Rédaction Le 2021-06-11 20:02:39, au Kram, la dérive d’un maire islamiste
À une quinzaine de kilomètres de Tunis, face au calme trompeur du golfe, le Kram (« le figuier », en arabe) a été secoué ces derniers jours par des événements révélateurs d’une atmosphère tendue. Aimée le long du chapelet de plages qui s’étend de la Goulette à la Marsa, la commune vit sous l’autorité d’un maire islamiste depuis 2018. Élu sous l’étiquette Ennahdha, Faathi Laayouni est pourtant un ancien cadre du RCD [Rassemblement constitutionnel démocratique], le parti du président déchu Ben Ali. Peut-être pour faire oublier ce passé, l’homme multiplie les sorties sur les homosexuels « à emprisonner ou à psychiatre » ou sur l’interdiction des mariages avec un non-musulman.
Ces jours-ci, Fathi Laayouni a franchi un pas supplémentaire. Bien qu’avocat, le maire n’a pas hésité à parler du droit tunisien. Il ya dix jours, il a fait installer des barres de fer sur la devanture du magasin d’informatique de Slim Benachour, accusé de ne pas avoir réglé ses taxes. Le commerçant dérange Fathi Laayouni depuis son arrivée à la mairie. Il fait en effet partie de ces citoyens qui n’ont que leur caméra pour révéler les atteintes au droit dans une société encore provoquée par l’arbitre.
Slim Benahour, qui filme en amateur les réalités de sa ville depuis 2016, ne s’est pas arrêté avec l’arrivée du nouveau maire. Qu’il s’agit de la dégradation des services publics, de la plage, des écoles ou de la manifestation pro-Hamas, en présence du porte-parole de l’organisation terroriste, Sami Abu Zuhri. Ce dernier a également été reçu en grande pompe par le leader islamiste Rached Ghannouchi, président d’Ennahdha et du Parlement.
Menaces
Le magasin de Slim Benachour a donc été mis sous scellés.
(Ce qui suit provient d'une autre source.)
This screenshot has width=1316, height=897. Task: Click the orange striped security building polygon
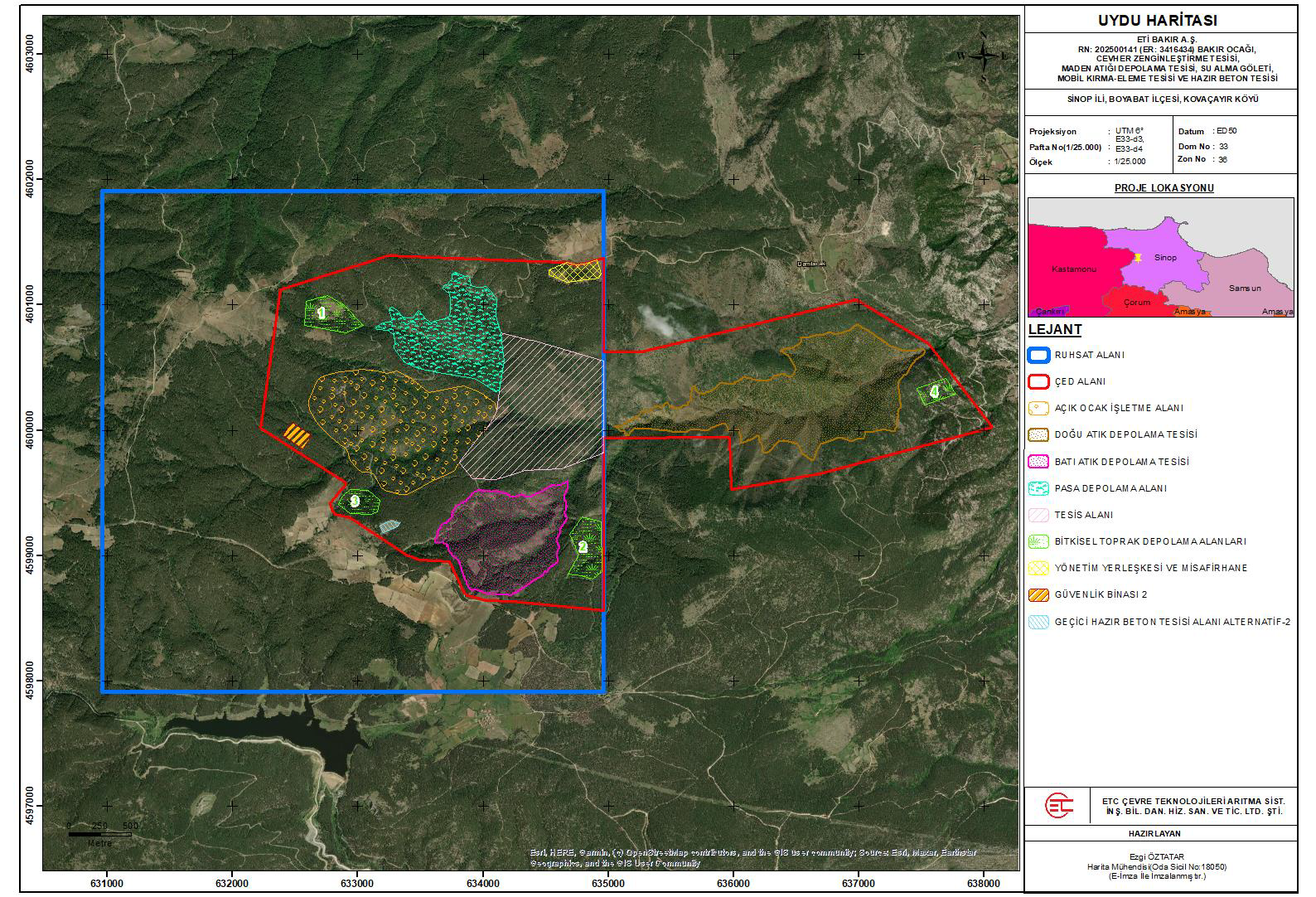[x=297, y=435]
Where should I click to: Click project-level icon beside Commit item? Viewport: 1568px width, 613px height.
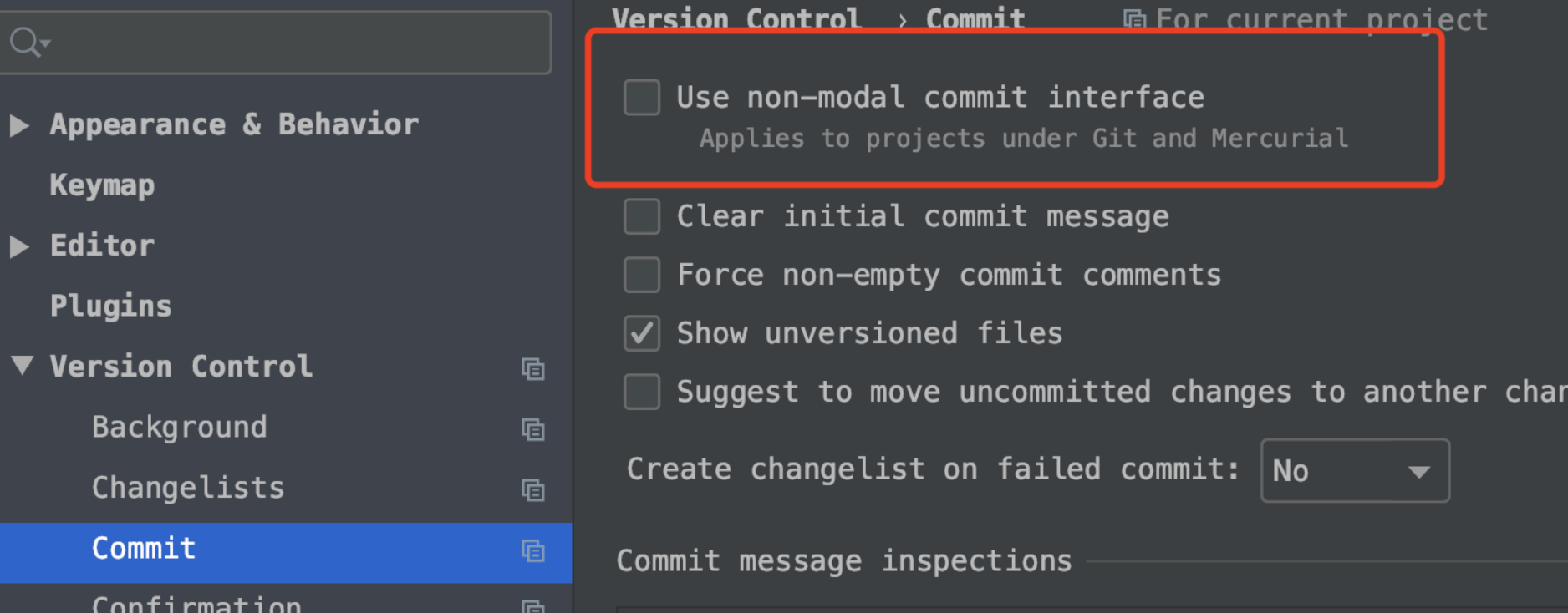coord(532,550)
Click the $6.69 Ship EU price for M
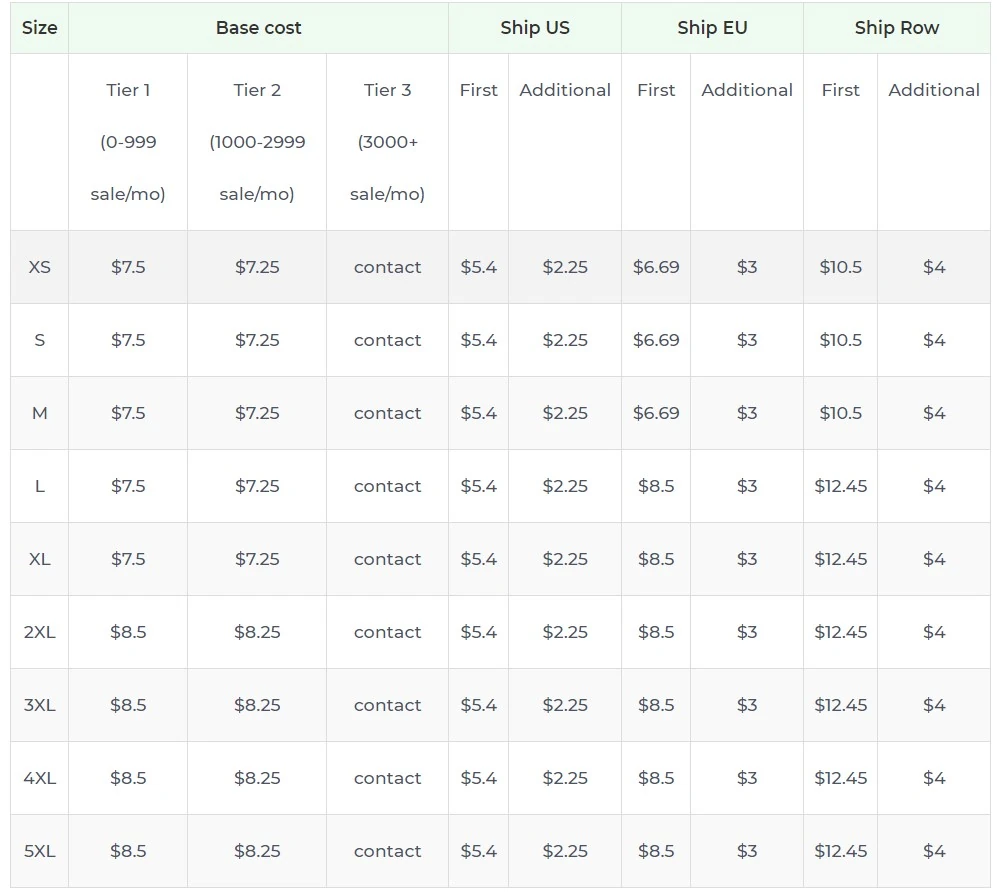Viewport: 997px width, 893px height. click(x=655, y=413)
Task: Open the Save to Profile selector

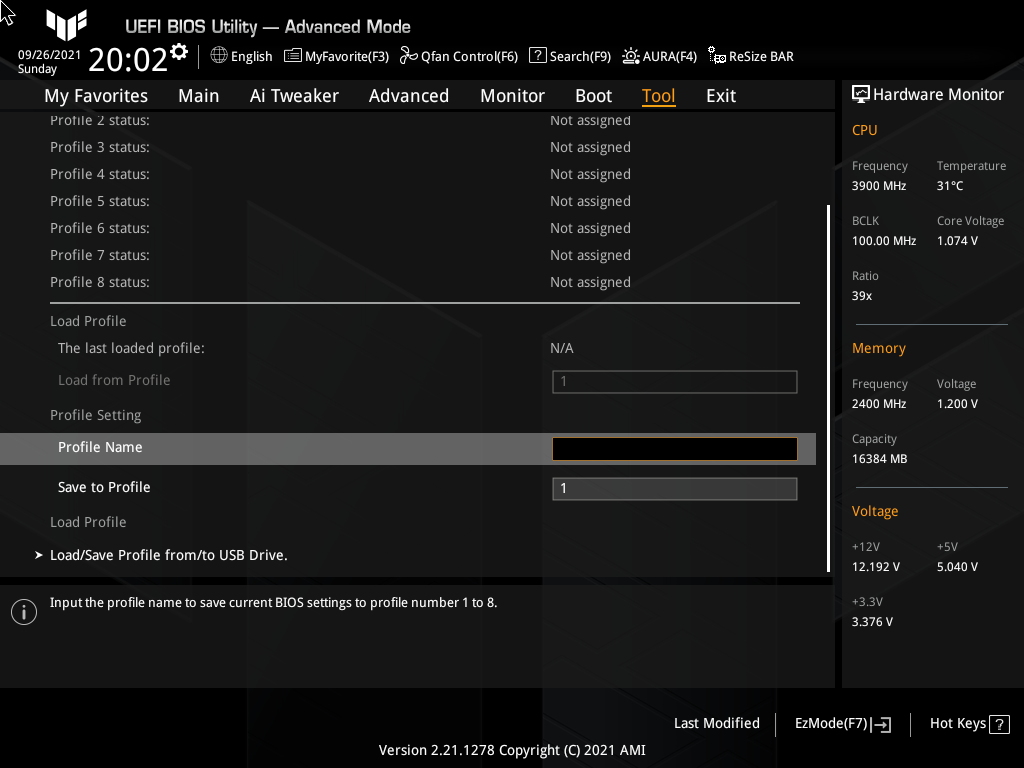Action: 674,488
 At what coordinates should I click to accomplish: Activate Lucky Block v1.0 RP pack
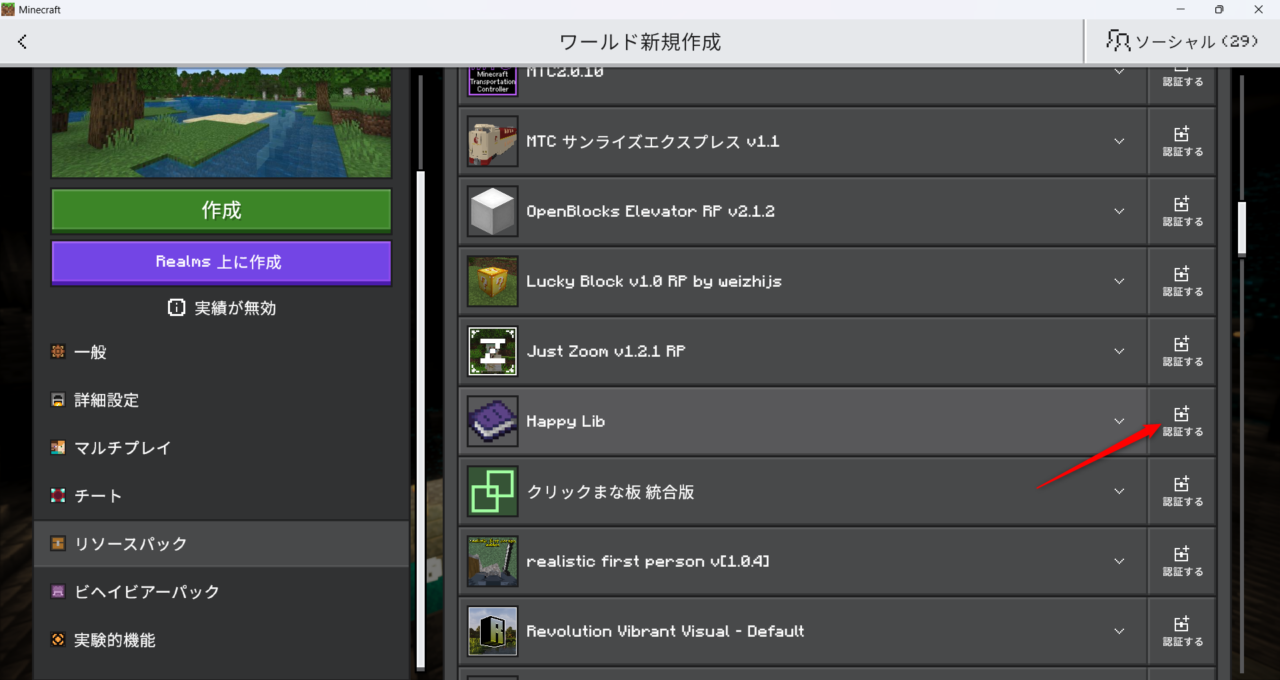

Une pratique interdite même pour dettes, rappelle son avocat, maître Hazem Ksouri. L’affaire a beaucoup ému car le maire n’a pas fait appel aux représentants de l’ordre mais à la milice privée qui l’entoure désormais à la municipalité.
L’équipe de Shems FM, station de radio très populaire, a mené l’enquête sur cet évènément. Le journaliste Oussama Chawali s’en est fait l’écho dans son émission « Al Mouhema » une matinée très suivie. « J’ai été ensuite insulté en direct par le maire explique-t-il à Marianne. C’étaient des menaces en direct ».
Ce 10 juin, en début de matinée, cinq camions avec à leur bord une foule de personnes ont débarqué devant les locaux de la radio, à Tunis. Ils ont encerclé les locaux, lancé des pierres à Oussama Chawali repéré dans l’escalier, et conspué son nom, celui de son confrère Hamza Belloumi, producteur de l’émission « Les quatre vérités », et du chroniqueur politique Mohamed Boughaleb.
Retour en arrière
Appelée en urgence, la police protège désormais les locaux. Le syndicat des journalistes a affiché sa solidarité. On ne relève pour l’instant aucune réaction d’Ennahdha. Ces agressions rappellent un autre temps, pas si lointain. Entre 2012 et 2013, des bandes sèment la terreur sur le campus de la faculté de la Manouba, contre des expositions d’artistes jugés « blasphématoires », des intellectuels et des journalistes.
À la manœuvre, les « Ligues de protection de la révolution » et les djihadistes d’Ansar al-Charia. En 2013, les meurtres des hommes politiques Chokri Belaïd et de Mohammed Brahmi, avaient alors scandalisé les Tunisiens. Plus récemment, Imed Boukhris, président de l’instance nationale de lutte contre la corruption, a été limogé au bénéfice d’un proche d’Ennahdha. La décision a fait scandale et une riposte du Haut conseil judiciaire. Il sera désormais interdit aux juges d’occuper une fonction politique dans l’exécutif.